Write the next part of the excerpt on the debate over the CAL's user data clauses, picking up after its last sentence.

SELECTED EXCERPT:
-=-=-=-=-
CAL forbids locking down the software via cryptographic means, a kind of
Tivoization. The CAL also requires user data to be provided, which is
necessary to ensure user freedom in a SaaS context. Bruce Perens agrees
that this should be fixed – but by some law, not by a license. And anyway,
the user should just keep backups of their data.

Nigel Tzeng thinks the user data obligations are unrealistic and excessive,
for example where the operator has no easy way to make a copy of the data.
This is problematic even with a good faith effort to comply, and makes the
CAL “unworkable for most operators.” How detailed do requests have to be?
Does holding a copyright license imply a possessory interest? But if the
user data only covers the user’s inputs (not modified or intermediate
formats), the right to a copy is also not very useful.

Van Lindberg responds that the user data clauses ensure data portability to
inputs and outputs of the software, and where the user has some possessory
interest in the data. What that encompasses precisely would depend on the
jurisdiction. Having a (public) license for some data does not imply a
possessory interest.

User data requests will typically only cover data that the end user
uploaded. This can be implemented via export functionality in the software
(note: as is already common in GDPR-compliant systems). That does not imply
excessive effort for the operator. Where no such functionality is
implemented this may require some effort, but that is comparable with
having to provide the source code. When the request covers data that they
didn’t upload, they would have to specifically demonstrate their possessory

Bruce Perens doesn’t buy Lindberg’s argument that providing user data were
easy. In a blockchain setting, providing user data might be as simple as
providing a copy of the blockchain. But in other settings operators have no
guidance or guarantees. Peer to peer applications seem especially
problematic, since every end user would be an operator. Lindberg’s fixation
on certain SaaS settings is not helpful.
-=-=-=-=-
DATA SEGMENT:
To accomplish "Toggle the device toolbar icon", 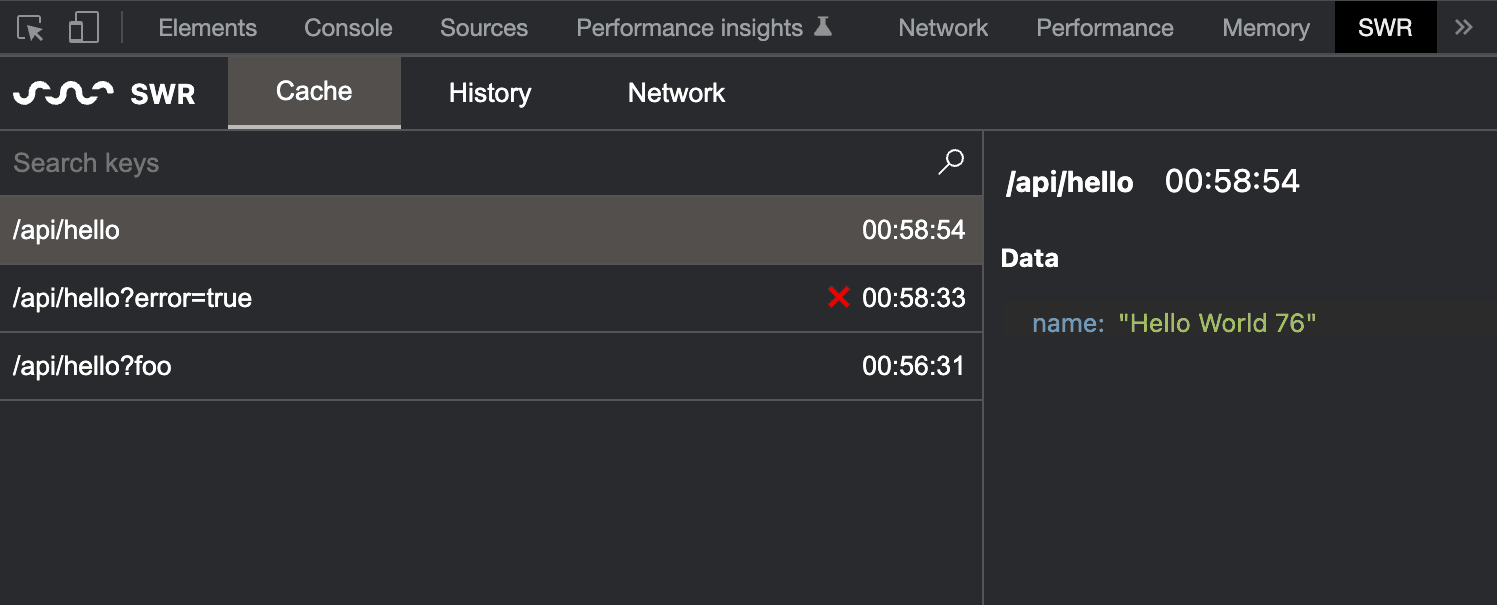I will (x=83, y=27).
-=-=-=-=-
OUTPUT OF THE TASK:
Chestek assumes the GDPR is being referenced because there would otherwise
be a conflict with CAL compliance. Such preferential treatment of the GDPR
would be “facially non-compliant with OSD 6”: it relieves someone complying
with the GDPR from complying with the CAL. Compliance with the CAL might
also be impossible if a jurisdiction has conflicting privacy laws. The
section should be rephrased to avoid being specific to any legal regime, or
removed when no conflict is expected.

Lindberg explains that the reference to GDPR is intended to streamline
compliance: if the operator already complies with the GDPR, that’s already
good enough for compliance with the CAL’s user data requirements. This is
just an interpretive guide, and doesn’t confer special permissions. Given
the amount of confusion that clause has caused, Lindberg considers removing

*Fontana: The CAL is not Free because it encumbers APIs*

In April, Pamela Chestek had asked why specifically the CAL should not be
approved, under the assumption that public performance rights are a thing
for APIs.

Richard Fontana responds:


   it forces reimplementations of a CAL-covered API to be open source

   Joke: any license can be opposed on the grounds that it violates OSD 5/6
   (restricts some persons, or fields of endeavour)

   but here the CAL really looks like such a violation

   not necessarily a problem: even the GPL certainly restricts some persons

   “From a software freedom perspective, extending a copyleft requirement
   to an interfae is unjust.”

   CAL might violate the spirit of OSD 9 (don’t restrict other software),
   similar to the SSPL.

   OSI review should not just check OSD conformance, but also whether the
   license provides software freedom

   the CAL’s unreasonable burden on interface re-implementors violates
   software freedom.

   that the license limits itself to copyright law doesn’t mean it provides
   software freedom

   a copyleft license like the CAL doesn’t necessarily make more software
   available under open licenses.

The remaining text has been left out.